I have tried Cuban cigars in the past and really enjoy them. I have only purchased and smoked them outside of the US though. You have to understand that it is against the law. I doubt that anything will happen, you only have to review some of the posts on this site to see what I mean, but is it worth it? No judgements on my part believe me, just want you to think about what you are doing. The ISOMs that I have smoked have been the best cigars of my short smoking experience and I hope to enjoy more soon.


----------



## PaulMac (Jul 15, 2003)

oh and lest I forget, if you travel people who have had confiscations always seem to be the unlucky guy who gets extra searching attention...wonder how that happens...hrmmmm.


----------



## SeanGAR (Jul 9, 2004)

You read a lot on various forums and you see that there are people who have attempted to buy Cubans and who have gotten a letter instead of cigars. They ignore the letter and thats all. But I don't like the idea of being on a government list someplace one bit. 

And there was talk on another forum of customs agents trying to infiltrate the online cigar commnity in late '04. The government took 2 years to investigate the online bong industries before arresting glassblowers and those selling bongs online, notibly Tommy Chong. If they arrest you for selling a piece of glass, what will they get you for violating a trade embargo? 

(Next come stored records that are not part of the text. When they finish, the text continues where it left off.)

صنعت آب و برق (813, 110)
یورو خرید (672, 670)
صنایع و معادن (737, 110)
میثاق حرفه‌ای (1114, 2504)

Not being an alarmist or anything ... just thinking out loud here...


----------



## FpDoc77 (Nov 30, 2005)

Sean I dont think you are being paranoid...just careful. Point well taken.


----------



## palm55 (Jan 5, 2006)

I've wondered the same...

It's a 55-mile run from where I am to Canada, and I'm sure quite a fine selection of Cubans... Trouble is, I'm more than a bit concerned about the trip back through the tunnel or over the bridge to Michigan, espcially in light of post-911 measures.

Ahh well... I'm having fun with the NC's... And I don't have to worry about stuffing Cubans into my pants and sweating it out at the border!


----------



## (909) (Jul 27, 2004)

SeanGAR said:


> You read a lot on various forums and you see that there are people who have attempted to buy Cubans and who have gotten a letter instead of cigars. They ignore the letter and thats all. But I don't like the idea of being on a government list someplace one bit.
> 
> And there was talk on another forum of customs agents trying to infiltrate the online cigar commnity in late '04. The government took 2 years to investigate the online bong industries before arresting glassblowers and those selling bongs online, notibly Tommy Chong. If they arrest you for selling a piece of glass, what will they get you for violating a trade embargo?
> 
> Not being an alarmist or anything ... just thinking out loud here...


Spooky!


----------



## FpDoc77 (Nov 30, 2005)

Palm I live about the same distance from Canada. I wonder if you took the labels off put them in a ziplockador and came back how they would ever know they were a Cuban.


----------



## FpDoc77 (Nov 30, 2005)

And just one question...bongs are sold publically all over the US. Why would that be an issue unless they were also selling marijuana?


----------



## PaulMac (Jul 15, 2003)

FpDoc77 said:


> Palm I live about the same distance from Canada. I wonder if you took the labels off put them in a ziplockador and came back how they would ever know they were a Cuban.


they don't have to.
They can confiscate on suspicion of being Cuban, its up to you to PROVE otherwise to them


----------



## FpDoc77 (Nov 30, 2005)

So they confiscate...to me thats not a huge deal. The other stuff you were talking about would scare the crap out of me.


----------



## palm55 (Jan 5, 2006)

FpDoc77 said:


> Palm I live about the same distance from Canada. I wonder if you took the labels off put them in a ziplockador and came back how they would ever know they were a Cuban.


Doc,

Good question! Know of anyone with a good stash of RG Dunn wrappers for a retro-fit!!??


----------



## PaulMac (Jul 15, 2003)

FpDoc77 said:


> So they confiscate...to me thats not a huge deal. The other stuff you were talking about would scare the crap out of me.


indeed!
I did hear a news story about some guy they busted in chicago that they planned to prosecute, but he was importing like 50-100 boxes a week and then reselling them...
my opinion only, but I think for the most part customs isn't gonna go for a guy who gets an odd box here and there....heard occasional stories about boxes that have been opened for inspection still being delivered...


----------



## FpDoc77 (Nov 30, 2005)

Palm now you are thinking.


----------



## palm55 (Jan 5, 2006)

PaulMac said:


> they don't have to.
> They can confiscate on suspicion of being Cuban, its up to you to PROVE otherwise to them


Paul/Mac,

Did you have to rain on our parade so soon!!?? Doc and I were just STARTING to use our imaginations here!!!


----------



## PaulMac (Jul 15, 2003)

palm55 said:


> Paul/Mac,
> 
> Did you have to rain on our parade so soon!!?? Doc and I were just STARTING to use our imaginations here!!!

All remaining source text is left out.